Ich bin botox- und fillerfrei und benutze nicht mal irgendwelche speziellen Crèmes oder Seren für ältere Frauen. Warum ich das tat? Irgendwie hatte ich an dem Tag einfach das Gefühl, mal ein kleines bisschen Realität zeigen zu wollen, an einem Ort, an dem das sonst kaum jemand tut.
Wir haben immer das Gefühl, es seien vor allem junge Menschen, die unter dem Druck leiden, einem gewissen Schönheitsideal entsprechen zu müssen. Das stimmt ganz und gar nicht. Auch uns älteren Semestern wird regelmässig um die Ohren gehauen, wie man in der Mitte des Lebens idealerweise auszusehen hat. Zwar brüsten sich Medien und Unternehmen gerade gern damit, auch ältere Frauen sichtbar zu machen. Aber eine glattgebügelte 56-jährige Jennifer Aniston auf einem Magazincover oder eine 52-jährige Heidi Klum ohne ein Gramm Fett in einer Unterwäschewerbung tun uns mittelalten Frauen nicht wirklich einen Gefallen. Und die paar Male, wo ich auf Instagram und Co. Falten, Fett, Tränensäcke und Augenringe sehe, kann ich an einer Hand abzählen. Also hab ich das zu meinem Geburtstag selbst übernommen und einfach mal das getan, was sonst wenige tun: Ich habe Imperfektion sichtbar gemacht.
Schön ist: Die allermeisten haben mir einfach zum Geburtstag gratuliert, was mich sehr gefreut hat, und wofür ich mich herzlich bedanke. Viele versicherten mir auch, ich sähe toll aus für mein Alter. Ein etwas zweifelhaftes Kompliment, aber ich lasse esgern gelten. Auch wenn der Zweck dieses Posts wirklich nicht «fishing for compliments» war.
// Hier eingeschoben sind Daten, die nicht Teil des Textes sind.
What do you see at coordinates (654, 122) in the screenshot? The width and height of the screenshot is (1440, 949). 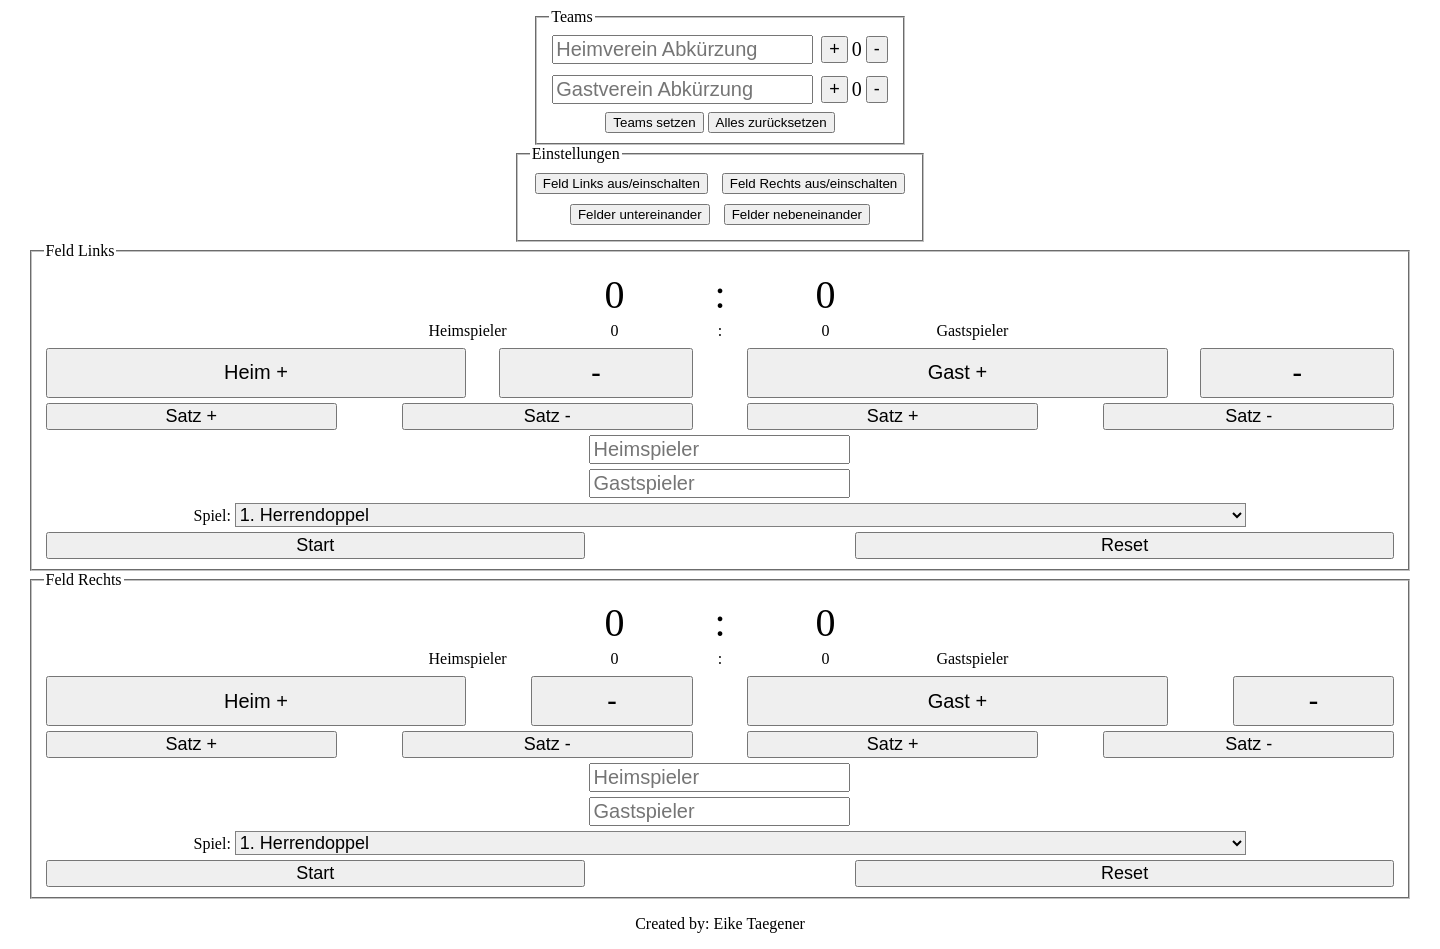 I see `Teams setzen` at bounding box center [654, 122].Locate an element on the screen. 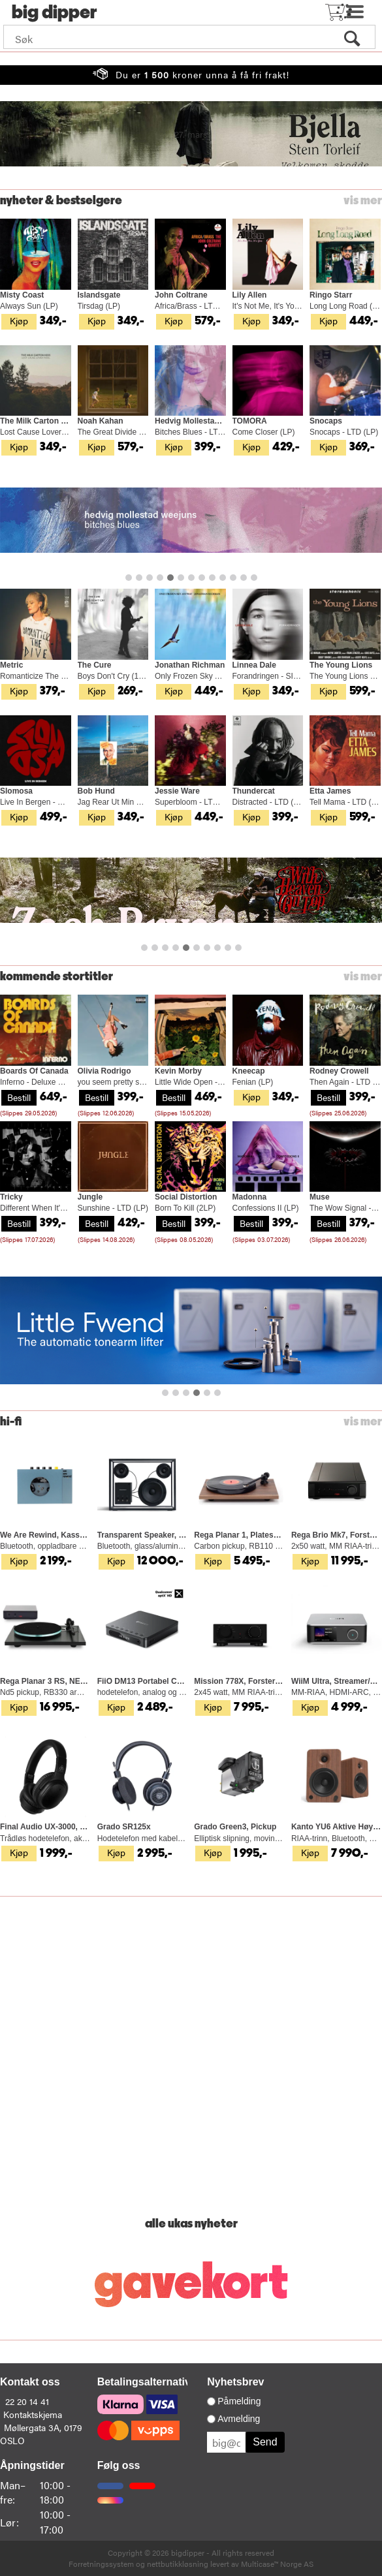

«Wer es wagt, sich sichtbar zu machen – insbesondere dann, wenn er oder sie nicht einem Ideal entspricht – bekommt Hate.»
Natürlich liessen auch Bemerkungen wie ich könnte mal wieder etwas Schlaf vertragen oder ein Lächeln würde auch nicht schaden nicht lange auf sich warten (irgendwie scheint nie der falsche Zeitpunkt zu sein, einer Frau zu sagen, sie solle doch mal lächeln ...). Ja, ich weiss, dass man damit rechnen muss, wenn man so etwas online postet. Genauso wie ich damit rechnen muss, dass Herr oder Frau Weltert aus Uster beim Betrachten des Fotos, das jeweils zu dieser Kolumne erscheint, das dringende Bedürfnis verspürt, mich wissen zu lassen, ich sähe aus «wie ein 100 Tönner». Fakt ist: Wer es wagt, sich sichtbar zu machen – insbesondere dann, wenn er oder sie in irgend einer Weise nicht dem gesellschaftlichen Ideal entspricht –, bekommt Hate. Fakt ist aber auch: Nur, weil das allen passiert, und es Tausende tun, heisst das nicht, dass es okay ist!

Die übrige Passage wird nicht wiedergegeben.